=== Begin Enclosure ===
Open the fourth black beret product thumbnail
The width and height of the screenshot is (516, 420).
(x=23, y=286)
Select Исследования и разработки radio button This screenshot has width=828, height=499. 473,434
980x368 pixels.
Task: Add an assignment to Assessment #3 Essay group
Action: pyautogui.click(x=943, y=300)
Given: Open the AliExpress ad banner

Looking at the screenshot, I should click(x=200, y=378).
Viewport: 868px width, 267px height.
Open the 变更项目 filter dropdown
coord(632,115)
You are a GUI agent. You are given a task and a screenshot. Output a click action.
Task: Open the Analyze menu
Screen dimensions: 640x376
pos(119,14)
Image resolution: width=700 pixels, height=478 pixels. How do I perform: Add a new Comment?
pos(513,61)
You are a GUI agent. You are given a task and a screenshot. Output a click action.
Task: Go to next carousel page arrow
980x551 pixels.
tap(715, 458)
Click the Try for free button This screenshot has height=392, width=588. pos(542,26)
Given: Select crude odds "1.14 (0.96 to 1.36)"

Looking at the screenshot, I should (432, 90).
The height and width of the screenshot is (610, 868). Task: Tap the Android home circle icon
=== End Enclosure ===
YOUR OBJECTIVE: Of the lines above, extract only those from the line with "Image resolution: width=700" to the line with "Click the Try", both included, exactly as written.

SOLUTION TO THIS TASK:
Image resolution: width=700 pixels, height=478 pixels. How do I perform: Add a new Comment?
pos(513,61)
You are a GUI agent. You are given a task and a screenshot. Output a click action.
Task: Go to next carousel page arrow
980x551 pixels.
tap(715, 458)
Click the Try for free button This screenshot has height=392, width=588. pos(542,26)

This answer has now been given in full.